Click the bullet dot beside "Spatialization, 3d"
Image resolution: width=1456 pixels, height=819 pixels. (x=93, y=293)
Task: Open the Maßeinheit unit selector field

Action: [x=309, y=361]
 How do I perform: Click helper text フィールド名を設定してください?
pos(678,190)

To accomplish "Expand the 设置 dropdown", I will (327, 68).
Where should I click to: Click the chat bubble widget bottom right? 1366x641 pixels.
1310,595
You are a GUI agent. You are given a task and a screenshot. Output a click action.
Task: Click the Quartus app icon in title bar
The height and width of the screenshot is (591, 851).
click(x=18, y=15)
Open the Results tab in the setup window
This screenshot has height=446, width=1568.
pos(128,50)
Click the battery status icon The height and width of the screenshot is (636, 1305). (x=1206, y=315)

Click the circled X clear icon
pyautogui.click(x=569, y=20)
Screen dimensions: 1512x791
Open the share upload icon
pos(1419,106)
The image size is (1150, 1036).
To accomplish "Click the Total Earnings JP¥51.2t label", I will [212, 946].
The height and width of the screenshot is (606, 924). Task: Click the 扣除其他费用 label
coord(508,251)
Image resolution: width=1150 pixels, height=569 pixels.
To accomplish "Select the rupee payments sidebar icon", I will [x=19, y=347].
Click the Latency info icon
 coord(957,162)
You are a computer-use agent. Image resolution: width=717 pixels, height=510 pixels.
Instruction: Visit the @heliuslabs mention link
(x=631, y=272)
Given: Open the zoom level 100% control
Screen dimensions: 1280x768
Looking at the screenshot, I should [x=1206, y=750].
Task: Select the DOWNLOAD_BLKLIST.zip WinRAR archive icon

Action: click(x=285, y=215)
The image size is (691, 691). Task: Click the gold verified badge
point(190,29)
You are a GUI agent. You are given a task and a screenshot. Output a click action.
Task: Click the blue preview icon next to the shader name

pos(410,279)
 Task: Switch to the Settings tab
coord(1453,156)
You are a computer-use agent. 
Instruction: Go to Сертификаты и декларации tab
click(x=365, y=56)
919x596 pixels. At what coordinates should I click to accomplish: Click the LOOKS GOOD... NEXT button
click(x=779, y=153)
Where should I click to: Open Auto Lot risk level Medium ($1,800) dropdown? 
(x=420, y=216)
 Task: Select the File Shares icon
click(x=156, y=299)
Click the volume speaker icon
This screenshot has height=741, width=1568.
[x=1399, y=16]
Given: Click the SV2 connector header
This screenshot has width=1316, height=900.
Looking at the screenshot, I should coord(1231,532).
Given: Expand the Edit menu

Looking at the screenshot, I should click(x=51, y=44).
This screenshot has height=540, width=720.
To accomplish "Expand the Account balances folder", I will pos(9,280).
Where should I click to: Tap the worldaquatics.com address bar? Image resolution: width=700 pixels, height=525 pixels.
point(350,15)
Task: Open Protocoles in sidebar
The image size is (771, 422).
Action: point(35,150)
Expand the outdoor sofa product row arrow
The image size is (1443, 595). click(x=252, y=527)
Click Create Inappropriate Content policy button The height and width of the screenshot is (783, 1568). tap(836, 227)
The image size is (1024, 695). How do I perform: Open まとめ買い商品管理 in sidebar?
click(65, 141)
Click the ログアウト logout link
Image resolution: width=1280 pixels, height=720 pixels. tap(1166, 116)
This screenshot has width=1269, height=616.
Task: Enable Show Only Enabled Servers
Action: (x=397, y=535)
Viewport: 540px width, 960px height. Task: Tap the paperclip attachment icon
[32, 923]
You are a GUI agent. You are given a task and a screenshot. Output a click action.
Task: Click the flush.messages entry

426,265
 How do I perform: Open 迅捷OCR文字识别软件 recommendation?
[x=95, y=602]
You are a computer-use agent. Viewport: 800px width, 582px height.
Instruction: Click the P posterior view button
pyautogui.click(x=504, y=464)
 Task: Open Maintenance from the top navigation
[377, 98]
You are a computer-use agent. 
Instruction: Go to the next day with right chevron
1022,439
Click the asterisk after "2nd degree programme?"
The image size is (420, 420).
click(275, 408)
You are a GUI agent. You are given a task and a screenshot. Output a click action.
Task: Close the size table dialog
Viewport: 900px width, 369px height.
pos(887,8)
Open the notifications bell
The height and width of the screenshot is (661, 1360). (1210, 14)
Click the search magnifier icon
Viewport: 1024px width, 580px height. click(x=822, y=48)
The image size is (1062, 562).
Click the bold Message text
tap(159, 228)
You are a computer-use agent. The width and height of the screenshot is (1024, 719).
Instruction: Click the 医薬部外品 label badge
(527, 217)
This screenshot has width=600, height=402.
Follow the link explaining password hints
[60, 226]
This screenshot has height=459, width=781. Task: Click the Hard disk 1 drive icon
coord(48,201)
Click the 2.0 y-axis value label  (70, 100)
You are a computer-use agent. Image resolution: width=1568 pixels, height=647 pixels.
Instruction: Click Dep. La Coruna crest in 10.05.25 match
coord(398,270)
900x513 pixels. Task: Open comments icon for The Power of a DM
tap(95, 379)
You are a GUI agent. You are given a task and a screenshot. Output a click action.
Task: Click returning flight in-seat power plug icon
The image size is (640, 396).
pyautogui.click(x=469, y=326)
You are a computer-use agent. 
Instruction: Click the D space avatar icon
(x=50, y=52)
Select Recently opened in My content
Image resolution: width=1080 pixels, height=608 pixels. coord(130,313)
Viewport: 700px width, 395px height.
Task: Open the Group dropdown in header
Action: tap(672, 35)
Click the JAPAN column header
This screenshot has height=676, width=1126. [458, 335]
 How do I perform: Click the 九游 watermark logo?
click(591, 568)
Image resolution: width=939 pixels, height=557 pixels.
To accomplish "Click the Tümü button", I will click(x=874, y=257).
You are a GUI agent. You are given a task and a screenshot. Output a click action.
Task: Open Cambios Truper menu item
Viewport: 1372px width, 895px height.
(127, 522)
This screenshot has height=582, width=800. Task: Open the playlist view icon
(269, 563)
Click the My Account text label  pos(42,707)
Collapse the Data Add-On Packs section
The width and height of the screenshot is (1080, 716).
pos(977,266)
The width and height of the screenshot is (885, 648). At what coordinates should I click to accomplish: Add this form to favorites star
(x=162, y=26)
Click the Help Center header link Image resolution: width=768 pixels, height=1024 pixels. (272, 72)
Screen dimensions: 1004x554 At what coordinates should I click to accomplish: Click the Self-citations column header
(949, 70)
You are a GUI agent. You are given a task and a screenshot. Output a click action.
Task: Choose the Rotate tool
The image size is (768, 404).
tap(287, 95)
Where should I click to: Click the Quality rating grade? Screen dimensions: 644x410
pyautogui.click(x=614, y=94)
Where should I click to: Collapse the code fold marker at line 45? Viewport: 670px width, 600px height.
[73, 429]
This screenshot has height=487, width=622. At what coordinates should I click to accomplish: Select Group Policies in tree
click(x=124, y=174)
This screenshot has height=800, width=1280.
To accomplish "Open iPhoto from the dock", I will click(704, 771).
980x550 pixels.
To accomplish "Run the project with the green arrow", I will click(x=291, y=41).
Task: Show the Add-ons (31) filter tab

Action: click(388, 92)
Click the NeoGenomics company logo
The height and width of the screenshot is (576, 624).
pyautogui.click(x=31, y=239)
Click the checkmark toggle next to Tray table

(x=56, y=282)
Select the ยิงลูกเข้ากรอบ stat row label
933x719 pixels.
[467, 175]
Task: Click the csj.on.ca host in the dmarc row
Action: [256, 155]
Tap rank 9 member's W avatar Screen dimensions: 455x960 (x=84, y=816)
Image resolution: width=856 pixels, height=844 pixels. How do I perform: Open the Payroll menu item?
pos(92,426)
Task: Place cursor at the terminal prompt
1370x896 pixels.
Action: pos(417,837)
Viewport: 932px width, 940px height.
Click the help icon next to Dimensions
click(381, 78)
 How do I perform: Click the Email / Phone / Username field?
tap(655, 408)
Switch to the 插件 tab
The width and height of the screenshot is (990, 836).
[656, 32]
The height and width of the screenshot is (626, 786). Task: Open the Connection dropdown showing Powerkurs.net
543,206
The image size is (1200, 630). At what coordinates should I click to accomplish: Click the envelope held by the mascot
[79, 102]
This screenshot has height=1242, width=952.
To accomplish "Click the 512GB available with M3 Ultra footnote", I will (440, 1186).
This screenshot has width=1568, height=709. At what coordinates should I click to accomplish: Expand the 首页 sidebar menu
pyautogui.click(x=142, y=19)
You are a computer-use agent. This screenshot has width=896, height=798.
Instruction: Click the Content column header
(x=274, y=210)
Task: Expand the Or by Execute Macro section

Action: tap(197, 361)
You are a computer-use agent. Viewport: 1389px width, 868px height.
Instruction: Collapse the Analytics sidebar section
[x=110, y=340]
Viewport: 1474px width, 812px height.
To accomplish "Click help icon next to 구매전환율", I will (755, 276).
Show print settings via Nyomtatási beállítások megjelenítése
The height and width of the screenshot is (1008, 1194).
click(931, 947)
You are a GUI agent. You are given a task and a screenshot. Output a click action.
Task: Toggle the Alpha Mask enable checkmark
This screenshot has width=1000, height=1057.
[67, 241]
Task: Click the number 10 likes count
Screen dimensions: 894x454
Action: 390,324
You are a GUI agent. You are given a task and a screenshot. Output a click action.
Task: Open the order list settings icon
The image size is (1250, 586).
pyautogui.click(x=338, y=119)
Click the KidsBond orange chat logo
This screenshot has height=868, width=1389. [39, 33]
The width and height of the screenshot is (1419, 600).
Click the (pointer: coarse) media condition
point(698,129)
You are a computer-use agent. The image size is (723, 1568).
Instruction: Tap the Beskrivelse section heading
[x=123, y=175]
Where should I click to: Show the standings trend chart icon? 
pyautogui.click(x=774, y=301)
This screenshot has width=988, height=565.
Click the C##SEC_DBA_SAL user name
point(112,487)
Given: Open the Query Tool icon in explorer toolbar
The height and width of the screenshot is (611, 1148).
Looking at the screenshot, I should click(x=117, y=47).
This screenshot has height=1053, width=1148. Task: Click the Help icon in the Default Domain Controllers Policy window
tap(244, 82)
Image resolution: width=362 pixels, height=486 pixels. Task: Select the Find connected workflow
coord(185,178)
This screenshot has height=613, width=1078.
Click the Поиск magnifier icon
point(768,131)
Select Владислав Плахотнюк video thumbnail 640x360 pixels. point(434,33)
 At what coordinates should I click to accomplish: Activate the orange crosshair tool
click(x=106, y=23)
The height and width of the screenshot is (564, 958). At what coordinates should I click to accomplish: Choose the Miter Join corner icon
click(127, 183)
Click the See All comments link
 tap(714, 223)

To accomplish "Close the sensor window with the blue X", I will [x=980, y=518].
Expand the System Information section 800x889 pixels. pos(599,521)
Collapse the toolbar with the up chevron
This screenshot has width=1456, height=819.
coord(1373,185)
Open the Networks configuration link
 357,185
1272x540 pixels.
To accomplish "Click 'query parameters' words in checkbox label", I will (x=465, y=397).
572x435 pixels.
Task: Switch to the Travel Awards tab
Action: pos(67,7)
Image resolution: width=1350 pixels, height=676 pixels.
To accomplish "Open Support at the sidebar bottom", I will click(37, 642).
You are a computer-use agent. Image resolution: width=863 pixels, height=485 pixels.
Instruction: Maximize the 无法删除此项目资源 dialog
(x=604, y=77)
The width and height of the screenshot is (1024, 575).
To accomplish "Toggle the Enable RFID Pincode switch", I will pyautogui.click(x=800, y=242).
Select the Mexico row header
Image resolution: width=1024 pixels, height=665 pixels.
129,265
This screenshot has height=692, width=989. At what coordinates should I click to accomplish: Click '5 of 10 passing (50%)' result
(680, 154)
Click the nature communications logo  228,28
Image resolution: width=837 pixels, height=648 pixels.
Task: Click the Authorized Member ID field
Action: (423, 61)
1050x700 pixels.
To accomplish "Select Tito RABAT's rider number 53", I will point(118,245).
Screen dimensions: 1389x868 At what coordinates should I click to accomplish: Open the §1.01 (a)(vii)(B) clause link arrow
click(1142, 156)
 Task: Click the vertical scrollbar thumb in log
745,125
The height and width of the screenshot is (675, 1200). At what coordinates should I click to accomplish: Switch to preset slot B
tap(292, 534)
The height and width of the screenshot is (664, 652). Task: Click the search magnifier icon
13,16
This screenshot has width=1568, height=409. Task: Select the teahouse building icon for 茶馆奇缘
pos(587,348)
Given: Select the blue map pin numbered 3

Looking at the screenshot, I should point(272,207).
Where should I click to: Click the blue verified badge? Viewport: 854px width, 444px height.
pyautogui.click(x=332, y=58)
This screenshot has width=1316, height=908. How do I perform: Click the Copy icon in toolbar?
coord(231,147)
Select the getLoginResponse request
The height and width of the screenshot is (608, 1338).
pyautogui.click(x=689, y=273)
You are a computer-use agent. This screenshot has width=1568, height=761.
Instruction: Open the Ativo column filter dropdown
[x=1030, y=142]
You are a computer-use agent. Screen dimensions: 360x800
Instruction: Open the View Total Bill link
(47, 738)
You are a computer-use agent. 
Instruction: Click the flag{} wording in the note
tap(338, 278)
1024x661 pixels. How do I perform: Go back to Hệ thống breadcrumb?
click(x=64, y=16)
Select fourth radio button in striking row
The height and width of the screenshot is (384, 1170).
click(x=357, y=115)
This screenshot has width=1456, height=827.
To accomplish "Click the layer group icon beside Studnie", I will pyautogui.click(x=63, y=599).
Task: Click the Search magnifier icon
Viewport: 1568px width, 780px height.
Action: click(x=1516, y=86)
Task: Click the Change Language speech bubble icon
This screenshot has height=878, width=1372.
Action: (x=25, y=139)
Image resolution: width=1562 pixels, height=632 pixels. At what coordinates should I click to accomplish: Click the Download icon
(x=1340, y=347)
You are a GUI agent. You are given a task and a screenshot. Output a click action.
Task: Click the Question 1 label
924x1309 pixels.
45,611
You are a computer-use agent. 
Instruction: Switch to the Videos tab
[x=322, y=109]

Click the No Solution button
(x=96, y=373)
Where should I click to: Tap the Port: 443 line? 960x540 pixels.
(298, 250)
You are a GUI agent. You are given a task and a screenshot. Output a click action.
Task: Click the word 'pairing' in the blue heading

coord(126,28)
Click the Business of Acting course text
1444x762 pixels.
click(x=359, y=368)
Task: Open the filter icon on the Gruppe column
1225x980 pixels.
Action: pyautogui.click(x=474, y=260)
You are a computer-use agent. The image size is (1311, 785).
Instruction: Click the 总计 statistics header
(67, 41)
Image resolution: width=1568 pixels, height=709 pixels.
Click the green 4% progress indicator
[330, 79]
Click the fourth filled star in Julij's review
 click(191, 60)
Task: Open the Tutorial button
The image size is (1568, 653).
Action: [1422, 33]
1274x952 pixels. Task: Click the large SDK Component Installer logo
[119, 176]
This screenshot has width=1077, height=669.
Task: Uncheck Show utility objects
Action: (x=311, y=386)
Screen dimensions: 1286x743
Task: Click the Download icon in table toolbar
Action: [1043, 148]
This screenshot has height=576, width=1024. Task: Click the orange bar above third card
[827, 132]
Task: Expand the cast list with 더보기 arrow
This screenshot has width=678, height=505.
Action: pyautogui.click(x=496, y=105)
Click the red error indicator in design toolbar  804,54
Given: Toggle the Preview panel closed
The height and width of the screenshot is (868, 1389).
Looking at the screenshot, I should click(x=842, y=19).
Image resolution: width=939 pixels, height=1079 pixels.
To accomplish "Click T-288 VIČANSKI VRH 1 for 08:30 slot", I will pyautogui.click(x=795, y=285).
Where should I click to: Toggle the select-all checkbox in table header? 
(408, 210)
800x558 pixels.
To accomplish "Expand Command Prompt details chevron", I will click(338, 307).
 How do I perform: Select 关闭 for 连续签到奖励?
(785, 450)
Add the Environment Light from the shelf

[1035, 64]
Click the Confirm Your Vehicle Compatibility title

TASK BRIEF: Check each line of the entries for the word "title". State how many lines hold it, and write nothing else.

OUTPUT: 2